··· TEKST DO ĆWICZENIA
Dwa pomysły PiS uważam za niebezpieczne: powrót do budżetowego finansowania systemu ochrony zdrowia oraz uniezależnienie prawa do bezpłatnych świadczeń od opłacania składki zdrowotnej. Posłowie wciąż jeszcze opozycji stąpają po bardzo kruchym lodzie, bo zamiast kroplówki w postaci faktycznych reform zdrowotnych dają obywatelom ładny obrazek. Ale to tylko miraż i ułuda, że już niedługo będziemy się leczyć w lepszej rzeczywistości.
······
··· WYODRĘBNIONE WIERSZE
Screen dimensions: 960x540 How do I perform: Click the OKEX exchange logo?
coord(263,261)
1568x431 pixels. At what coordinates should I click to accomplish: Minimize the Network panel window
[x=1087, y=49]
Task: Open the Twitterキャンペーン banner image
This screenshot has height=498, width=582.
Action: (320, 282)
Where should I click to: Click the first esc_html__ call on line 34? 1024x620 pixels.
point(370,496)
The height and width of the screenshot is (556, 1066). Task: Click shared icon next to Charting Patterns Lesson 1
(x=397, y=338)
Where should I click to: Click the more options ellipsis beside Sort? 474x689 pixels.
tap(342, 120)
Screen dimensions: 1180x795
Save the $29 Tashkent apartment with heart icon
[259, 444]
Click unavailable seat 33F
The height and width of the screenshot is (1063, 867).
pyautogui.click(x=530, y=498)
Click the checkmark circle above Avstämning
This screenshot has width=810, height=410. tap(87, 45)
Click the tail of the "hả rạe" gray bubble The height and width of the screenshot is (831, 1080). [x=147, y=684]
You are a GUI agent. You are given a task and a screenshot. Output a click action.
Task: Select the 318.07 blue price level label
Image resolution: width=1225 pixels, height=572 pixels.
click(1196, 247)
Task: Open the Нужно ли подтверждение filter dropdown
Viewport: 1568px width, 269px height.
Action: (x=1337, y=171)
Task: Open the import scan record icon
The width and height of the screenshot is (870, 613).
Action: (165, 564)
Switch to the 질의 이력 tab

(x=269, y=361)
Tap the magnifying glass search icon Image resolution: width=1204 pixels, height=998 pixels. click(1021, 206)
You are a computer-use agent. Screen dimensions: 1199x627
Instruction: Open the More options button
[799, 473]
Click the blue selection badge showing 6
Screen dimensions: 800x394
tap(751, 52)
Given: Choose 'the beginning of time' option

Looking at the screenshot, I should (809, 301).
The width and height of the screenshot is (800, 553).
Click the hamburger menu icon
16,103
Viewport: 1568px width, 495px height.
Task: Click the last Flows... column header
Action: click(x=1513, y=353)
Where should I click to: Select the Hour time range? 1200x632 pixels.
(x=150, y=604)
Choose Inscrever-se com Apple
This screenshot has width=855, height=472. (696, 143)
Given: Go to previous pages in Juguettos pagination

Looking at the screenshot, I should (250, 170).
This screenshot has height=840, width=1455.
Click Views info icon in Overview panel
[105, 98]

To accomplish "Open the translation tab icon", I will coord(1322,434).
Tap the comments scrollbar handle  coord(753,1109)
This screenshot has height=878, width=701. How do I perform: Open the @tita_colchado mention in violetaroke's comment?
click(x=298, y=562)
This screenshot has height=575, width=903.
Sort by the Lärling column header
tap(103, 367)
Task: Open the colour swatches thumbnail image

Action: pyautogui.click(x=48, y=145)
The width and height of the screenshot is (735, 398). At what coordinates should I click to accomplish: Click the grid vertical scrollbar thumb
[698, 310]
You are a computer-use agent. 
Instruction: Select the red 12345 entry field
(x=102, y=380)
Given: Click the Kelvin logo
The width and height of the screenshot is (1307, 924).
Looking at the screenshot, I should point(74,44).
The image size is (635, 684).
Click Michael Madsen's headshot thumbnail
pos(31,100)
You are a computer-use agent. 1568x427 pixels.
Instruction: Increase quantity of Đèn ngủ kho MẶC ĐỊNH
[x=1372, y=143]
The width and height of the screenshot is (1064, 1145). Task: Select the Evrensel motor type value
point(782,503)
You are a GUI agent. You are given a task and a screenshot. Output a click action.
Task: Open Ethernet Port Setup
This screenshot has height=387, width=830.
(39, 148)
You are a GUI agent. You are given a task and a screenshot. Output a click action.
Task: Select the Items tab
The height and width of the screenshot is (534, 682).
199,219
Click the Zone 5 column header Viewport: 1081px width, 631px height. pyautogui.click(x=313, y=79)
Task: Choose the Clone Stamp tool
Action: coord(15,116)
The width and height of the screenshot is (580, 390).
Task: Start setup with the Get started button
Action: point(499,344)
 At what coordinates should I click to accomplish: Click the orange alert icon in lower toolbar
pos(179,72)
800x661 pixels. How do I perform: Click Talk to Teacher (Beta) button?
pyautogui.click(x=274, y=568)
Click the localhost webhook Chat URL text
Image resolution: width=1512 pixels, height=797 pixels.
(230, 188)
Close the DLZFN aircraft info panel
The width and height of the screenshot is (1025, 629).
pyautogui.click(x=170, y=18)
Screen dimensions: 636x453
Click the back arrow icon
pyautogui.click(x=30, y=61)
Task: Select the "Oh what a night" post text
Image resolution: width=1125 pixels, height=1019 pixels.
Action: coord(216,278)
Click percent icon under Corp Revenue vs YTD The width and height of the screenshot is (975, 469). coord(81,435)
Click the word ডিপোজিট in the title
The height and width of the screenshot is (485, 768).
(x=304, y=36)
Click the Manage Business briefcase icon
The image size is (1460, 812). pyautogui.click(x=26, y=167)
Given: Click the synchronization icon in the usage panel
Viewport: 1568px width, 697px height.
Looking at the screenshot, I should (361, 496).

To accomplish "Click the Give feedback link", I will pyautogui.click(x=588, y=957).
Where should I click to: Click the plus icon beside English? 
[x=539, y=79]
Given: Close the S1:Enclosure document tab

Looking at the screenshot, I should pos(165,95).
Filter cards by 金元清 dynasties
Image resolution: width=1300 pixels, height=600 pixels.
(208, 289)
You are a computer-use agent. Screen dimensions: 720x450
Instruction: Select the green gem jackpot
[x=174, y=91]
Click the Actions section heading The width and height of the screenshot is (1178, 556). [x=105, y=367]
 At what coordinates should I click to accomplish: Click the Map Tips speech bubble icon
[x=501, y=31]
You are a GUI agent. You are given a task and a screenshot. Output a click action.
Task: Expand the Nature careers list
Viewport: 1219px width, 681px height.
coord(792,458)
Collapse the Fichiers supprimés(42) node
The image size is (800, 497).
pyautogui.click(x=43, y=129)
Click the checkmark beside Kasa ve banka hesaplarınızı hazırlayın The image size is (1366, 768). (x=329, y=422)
······
- **POLECENIE**:
Jakie dwa pomysły PiS zostały w tekście do ćwiczenia określone jako niebezpieczne?

- **TWOJA ODPOWIEDŹ**:
Powrót do budżetowego finansowania systemu ochrony zdrowia oraz uniezależnienie prawa do bezpłatnych świadczeń od opłacania składki zdrowotnej.